Blbpaws: It’s all in the execution. If EALA can find a neat way to add depth to RTS gameplay, then I’m all for it, in whatever form that may be. There’s a reason why some people get paid to make games and others don’t–it’s not easy to do it well. Certainly redefining or advancing the RTS genre isn’t easy to do well–that’s why someone like Brett Sperry was hailed as such a visionary for the original Command and Conquer. If EA feels the time is right to push the genre forward with new innovations, I don’t disagree, but they should recognize its difficulty and meet the challenge. A half-attempt impresses no one.

JohnWE: Let me guess, when units do damage and blow enemy units up, they’ll level up and do even more damage? Or maybe we’ll see a mode in single player where you start with fewer units and as you progress through the story, more and more units are available to you? Or maybe you’ll have a commando who is persistant over missions and can upgrade her powers as she levels up. Oh, wait, they’ve already done all of this! From the survey, it looks like they’re thinking of adding features similar to what they’ve already done, now just giving them a different name. And if they do take a step further with more rpg elements, (AoE3’s Card System) then maybe, just maybe, this’ll be the breath of fresh air that C&C needs.

Echo: I honestly cannot wait to see what Electronic Arts has decided to introduce to the Command and Conquer franchise. Relic entertainment has already implemented several RPG elements into their Dawn of War and Company of Heroes series. The effective use of upgrades on individual units introduced a very interesting level of depth to the game which I would like to see in the CNC franchise.

Mighty BOB!: If I’ve interpreted the “class system” thing correctly, then I wouldn’t like that. Granted we C&C gamers have already experienced sort of “classes” with the different Generals and Subfactions in Generals and Kane’s Wrath, but I would prefer that my arsenal be dictated by my upgrade/tech tree path (which is also RPG-like, and I’m okay with that). By which I mean there are only core factions with all technology available to me at the start, but then as I tech up some options are cut off (if you choose path/upgrade A you cannot use path/upgrade B). This keeps my enemies guessing because they don’t know up front what I might throw at them since I don’t have a pre-defined arsenal that would be dictated by a general or subfaction.

As for MMORPG-like player progression, we’ve seen something similar to this with Generals Points and persistent armies that come with you as you conquer the globe, however I don’t like the idea of this being persistent in multiplayer. According to the survey EA might be considering having experience points awarded whenever you kill stuff, and these points can be spent on abilities, new units, new powers, leveling up, and upgrades. Sounds pretty much like Generals Points right? I’m okay with that, however, it should not be persistent anywhere except during the campaigns. It’s not fair if player A gets totally stomped by player B just because player B is level 50 and has the +35 unobtanium tank armor upgrade. When you start introducing persistent upgrades/levels/etc. you start changing the nature of the beast and I like my RTS where everyone starts on a roughly equal tech/upgrade footing and victory is determined by strategy and tactics, not by “having better gear” to start with. Although I’m okay with experience points that reset every match like in Generals.

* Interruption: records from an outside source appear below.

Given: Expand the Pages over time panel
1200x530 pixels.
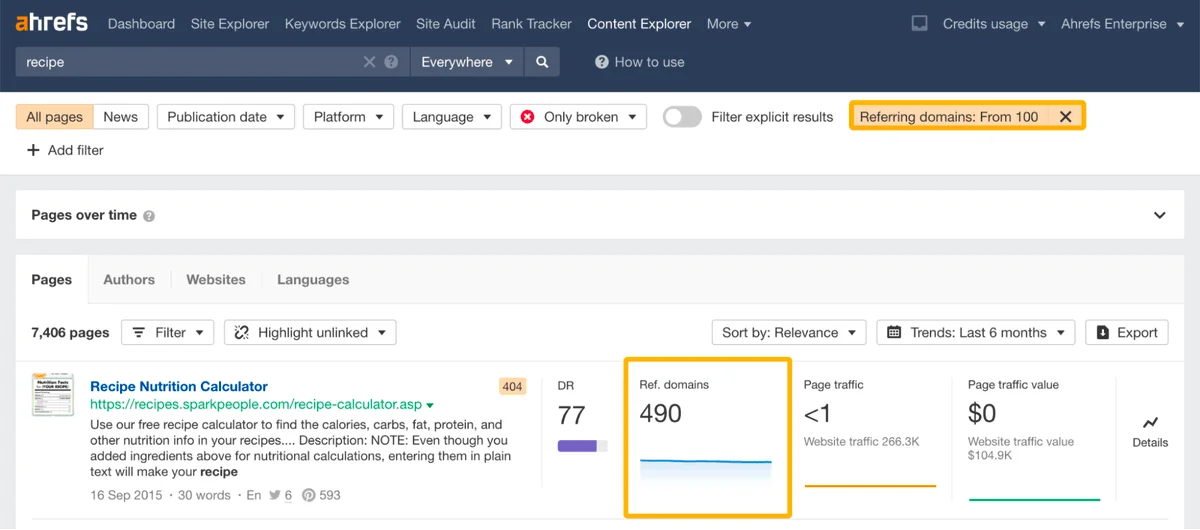Looking at the screenshot, I should (1159, 215).
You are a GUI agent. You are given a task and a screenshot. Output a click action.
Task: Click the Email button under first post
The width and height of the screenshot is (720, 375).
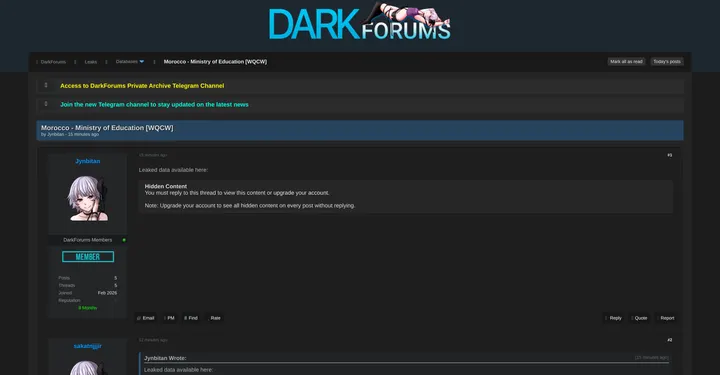click(146, 318)
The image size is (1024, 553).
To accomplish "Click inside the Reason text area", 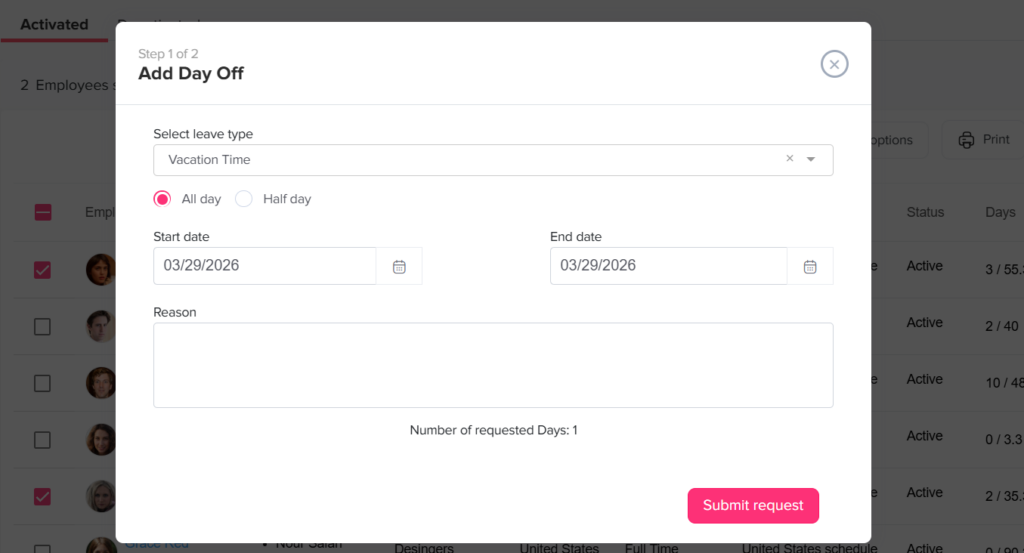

However to be fair, a level system would be similar to the currently used “Rank” system and people could be matched to fight based on level, but the difference is people ascend the rank system by winning from skill, not from having more experience points (which according to the survey is unrelated to multiplayer victories, only number of units killed in any game mode) and better gear, so I still don’t like the idea applied to multiplayer even though that is one feasible way it could work.

Question 3) A recent survey on the future of the C&C franchise has hinted that the next game could finally bring an “epic conclusion to the 15 year series”. Would you like to see this happen?

Sonic: Some closure would be nice but I feel there are still many stories to be told in the C&C Universe. So perhaps put this chapter of the Tiberium to bed and then focus on the Red Alert universe. But please, more Generals stuff. I must say though if they really want to have some sort of epic conclusion there are many loose ends to tie up spanning across Tiberian Sun, Firestorm and Tiberium Wars. It could end up being a very complex storyline.

Luk3us: ) I’d say no, as I’d like to be playing C&C games for a long time yet. But for the good of the series I think it needs to be concluded at some point. Else you get to the point with the Sonic The Hedgehog/Mario Brothers/GREST series which is so stupidly long and twisted it isn’t funny. Especially GREST those guys are so lame.

Lion: To be honest, yes. The story needs to end sometime. It’s been a long and successful run, and for the most part, enjoyable. I’ve been around since the start (1995), and I do appreciate all that Westwood and now EA has done for the C&C franchise. I do believe it’s time to put a tail on it though. I’ve been hanging around for the conclusion of the Command & Conquer series. Heck, I gotta retire sometime ya know. I’m not getting any younger =) Keep in mind that even IF the C&C Universe is retired, we still have the Red Alert and Generals Universe. They’re both good for another sequel or two. I’m sure the fans who joined the C&C Universe Community within the past three years or less would be somewhat disappointed to see it all end.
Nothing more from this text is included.